# Given exercise 1:
In the debate extract, what title did Mr. Barry Gardiner first suggest for the debate?
# Given exercise 2:
Return the passage of the debate extract word for word, starting at "Mr. Barry Gardiner" and ending at "their mortgage lender?".

# Extract to read:
________________________________________

Motion made, and Question proposed, That this House do now adjourn.--[Mr. Mike Hall.]

11.30 pm

Mr. Barry Gardiner (Brent, North): I may not look like Barbra Streisand, but since the title of this Adjournment debate was published, I too have known what it is like to be hounded by the paparazzi. It has seemed like every mortgage lender in the country has beaten a path to my door to explain why their products are fair and reasonable, and why others--usually their competitors' products--are not. When I first approached Madam Speaker's Office and proposed a title for this debate, I suggested "Mortgage Rip-Offs". I must compliment the Speaker's assistant secretary for the courtesy and tact that he showed in persuading me that "Mortgages and Unfair Contract Terms" might be more appropriate. So what are these unfair contract terms, and why do so many people feel that they have been treated badly by their mortgage lender?

________________________________________

# Dataset rows:
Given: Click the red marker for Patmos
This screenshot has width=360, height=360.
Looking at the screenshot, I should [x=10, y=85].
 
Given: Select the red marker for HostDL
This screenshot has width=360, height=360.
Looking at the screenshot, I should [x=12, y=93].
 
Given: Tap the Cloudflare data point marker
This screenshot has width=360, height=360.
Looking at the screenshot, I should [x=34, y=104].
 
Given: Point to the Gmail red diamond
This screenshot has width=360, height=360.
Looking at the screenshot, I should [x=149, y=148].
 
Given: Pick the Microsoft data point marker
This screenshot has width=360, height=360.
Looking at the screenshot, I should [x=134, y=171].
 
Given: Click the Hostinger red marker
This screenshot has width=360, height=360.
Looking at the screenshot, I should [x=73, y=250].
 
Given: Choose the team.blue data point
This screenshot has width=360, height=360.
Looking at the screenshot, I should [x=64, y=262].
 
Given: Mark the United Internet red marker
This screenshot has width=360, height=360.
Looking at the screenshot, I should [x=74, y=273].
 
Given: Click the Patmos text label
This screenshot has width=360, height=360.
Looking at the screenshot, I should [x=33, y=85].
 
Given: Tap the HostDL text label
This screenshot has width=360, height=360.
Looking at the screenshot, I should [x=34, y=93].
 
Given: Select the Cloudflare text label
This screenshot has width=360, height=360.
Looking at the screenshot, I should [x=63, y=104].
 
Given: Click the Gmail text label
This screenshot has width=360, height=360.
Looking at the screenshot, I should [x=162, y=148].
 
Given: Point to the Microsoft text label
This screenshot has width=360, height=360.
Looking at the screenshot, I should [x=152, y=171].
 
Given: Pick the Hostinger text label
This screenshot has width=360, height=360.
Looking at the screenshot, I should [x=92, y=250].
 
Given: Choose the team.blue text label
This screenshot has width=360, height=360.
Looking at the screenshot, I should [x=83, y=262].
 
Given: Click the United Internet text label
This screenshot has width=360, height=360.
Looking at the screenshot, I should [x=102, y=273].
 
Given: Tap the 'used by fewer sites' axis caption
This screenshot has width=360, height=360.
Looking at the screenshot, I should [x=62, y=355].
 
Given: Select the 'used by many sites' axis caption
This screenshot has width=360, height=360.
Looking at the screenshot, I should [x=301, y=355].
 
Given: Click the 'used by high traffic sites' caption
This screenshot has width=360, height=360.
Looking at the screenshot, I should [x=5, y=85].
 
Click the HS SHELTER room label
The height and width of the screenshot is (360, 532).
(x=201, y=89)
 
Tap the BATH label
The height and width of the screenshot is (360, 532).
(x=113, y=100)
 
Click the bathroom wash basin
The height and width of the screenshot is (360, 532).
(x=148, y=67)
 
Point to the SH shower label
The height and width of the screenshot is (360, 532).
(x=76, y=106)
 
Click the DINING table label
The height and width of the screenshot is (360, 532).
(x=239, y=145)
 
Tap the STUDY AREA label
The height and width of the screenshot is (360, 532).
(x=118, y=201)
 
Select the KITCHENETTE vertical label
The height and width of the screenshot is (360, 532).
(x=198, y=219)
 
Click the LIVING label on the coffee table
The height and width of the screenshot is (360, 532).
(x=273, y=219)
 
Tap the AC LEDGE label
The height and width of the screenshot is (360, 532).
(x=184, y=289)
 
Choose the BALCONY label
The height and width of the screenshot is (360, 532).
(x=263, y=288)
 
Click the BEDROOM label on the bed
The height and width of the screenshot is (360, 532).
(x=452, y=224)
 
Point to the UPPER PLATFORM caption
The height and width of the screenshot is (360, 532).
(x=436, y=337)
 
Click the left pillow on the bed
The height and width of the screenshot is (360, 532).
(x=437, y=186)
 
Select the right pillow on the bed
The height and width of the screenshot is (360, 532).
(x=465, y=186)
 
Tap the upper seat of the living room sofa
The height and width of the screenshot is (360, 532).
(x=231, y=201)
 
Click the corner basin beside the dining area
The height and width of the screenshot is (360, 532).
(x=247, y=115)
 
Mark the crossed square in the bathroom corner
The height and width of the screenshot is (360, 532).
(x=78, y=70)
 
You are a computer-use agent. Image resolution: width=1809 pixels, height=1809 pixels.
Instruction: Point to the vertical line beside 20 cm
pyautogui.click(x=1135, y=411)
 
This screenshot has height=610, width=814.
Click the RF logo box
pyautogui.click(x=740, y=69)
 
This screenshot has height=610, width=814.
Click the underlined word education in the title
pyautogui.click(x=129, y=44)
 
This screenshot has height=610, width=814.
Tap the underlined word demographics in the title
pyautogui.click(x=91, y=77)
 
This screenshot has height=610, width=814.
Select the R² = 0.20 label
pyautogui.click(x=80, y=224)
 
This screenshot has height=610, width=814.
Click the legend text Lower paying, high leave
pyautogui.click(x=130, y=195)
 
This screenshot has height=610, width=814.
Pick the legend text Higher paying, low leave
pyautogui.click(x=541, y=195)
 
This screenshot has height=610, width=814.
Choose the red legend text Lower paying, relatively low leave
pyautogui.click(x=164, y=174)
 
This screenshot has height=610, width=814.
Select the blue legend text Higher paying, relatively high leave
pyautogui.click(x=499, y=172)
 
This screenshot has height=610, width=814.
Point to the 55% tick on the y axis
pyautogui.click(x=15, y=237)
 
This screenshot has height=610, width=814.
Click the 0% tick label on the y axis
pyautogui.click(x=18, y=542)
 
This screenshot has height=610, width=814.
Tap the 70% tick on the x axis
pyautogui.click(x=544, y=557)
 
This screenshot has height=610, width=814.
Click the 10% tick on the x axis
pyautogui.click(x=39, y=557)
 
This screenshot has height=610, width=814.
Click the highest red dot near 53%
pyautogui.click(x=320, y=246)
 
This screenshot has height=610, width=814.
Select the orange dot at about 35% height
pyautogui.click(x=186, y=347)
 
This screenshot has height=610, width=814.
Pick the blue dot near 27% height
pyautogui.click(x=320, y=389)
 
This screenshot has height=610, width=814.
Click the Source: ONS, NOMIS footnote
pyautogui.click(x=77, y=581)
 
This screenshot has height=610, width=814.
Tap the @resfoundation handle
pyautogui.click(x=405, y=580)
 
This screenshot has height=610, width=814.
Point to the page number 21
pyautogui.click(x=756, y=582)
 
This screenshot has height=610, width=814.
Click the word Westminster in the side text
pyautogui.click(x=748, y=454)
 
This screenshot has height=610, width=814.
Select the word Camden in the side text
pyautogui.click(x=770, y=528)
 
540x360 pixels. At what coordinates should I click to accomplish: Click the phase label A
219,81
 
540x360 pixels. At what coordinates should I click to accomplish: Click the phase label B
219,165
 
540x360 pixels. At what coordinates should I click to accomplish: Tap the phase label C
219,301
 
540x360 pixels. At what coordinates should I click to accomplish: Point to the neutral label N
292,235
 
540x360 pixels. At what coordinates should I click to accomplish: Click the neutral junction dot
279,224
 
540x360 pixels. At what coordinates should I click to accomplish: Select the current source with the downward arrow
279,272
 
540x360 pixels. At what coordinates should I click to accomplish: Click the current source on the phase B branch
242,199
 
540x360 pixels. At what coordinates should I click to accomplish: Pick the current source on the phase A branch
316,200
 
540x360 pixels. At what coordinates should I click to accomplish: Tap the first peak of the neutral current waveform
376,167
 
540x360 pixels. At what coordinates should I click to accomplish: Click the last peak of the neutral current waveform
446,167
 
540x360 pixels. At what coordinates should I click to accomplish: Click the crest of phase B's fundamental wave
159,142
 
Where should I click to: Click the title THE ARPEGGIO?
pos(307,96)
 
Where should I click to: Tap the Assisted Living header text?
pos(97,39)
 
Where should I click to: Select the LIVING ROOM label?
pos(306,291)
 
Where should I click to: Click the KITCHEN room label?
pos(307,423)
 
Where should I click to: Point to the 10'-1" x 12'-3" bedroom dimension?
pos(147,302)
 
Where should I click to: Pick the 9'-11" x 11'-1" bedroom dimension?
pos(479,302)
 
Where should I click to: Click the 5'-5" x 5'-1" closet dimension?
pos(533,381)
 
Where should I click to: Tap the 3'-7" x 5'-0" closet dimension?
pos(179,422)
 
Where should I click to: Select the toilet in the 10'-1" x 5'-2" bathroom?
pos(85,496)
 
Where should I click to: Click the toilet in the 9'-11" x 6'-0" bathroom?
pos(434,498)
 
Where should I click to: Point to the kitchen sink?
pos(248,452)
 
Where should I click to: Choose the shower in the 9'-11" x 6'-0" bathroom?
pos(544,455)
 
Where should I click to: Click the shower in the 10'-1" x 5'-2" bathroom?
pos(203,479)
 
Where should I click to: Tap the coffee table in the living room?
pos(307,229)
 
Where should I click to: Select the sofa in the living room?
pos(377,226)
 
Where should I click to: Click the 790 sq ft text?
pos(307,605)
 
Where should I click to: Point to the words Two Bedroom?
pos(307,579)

________________________________________

# Task response 1:
"Mortgage Rip-Offs"

# Task response 2:
Mr. Barry Gardiner (Brent, North): I may not look like Barbra Streisand, but since the title of this Adjournment debate was published, I too have known what it is like to be hounded by the paparazzi. It has seemed like every mortgage lender in the country has beaten a path to my door to explain why their products are fair and reasonable, and why others--usually their competitors' products--are not. When I first approached Madam Speaker's Office and proposed a title for this debate, I suggested "Mortgage Rip-Offs". I must compliment the Speaker's assistant secretary for the courtesy and tact that he showed in persuading me that "Mortgages and Unfair Contract Terms" might be more appropriate. So what are these unfair contract terms, and why do so many people feel that they have been treated badly by their mortgage lender?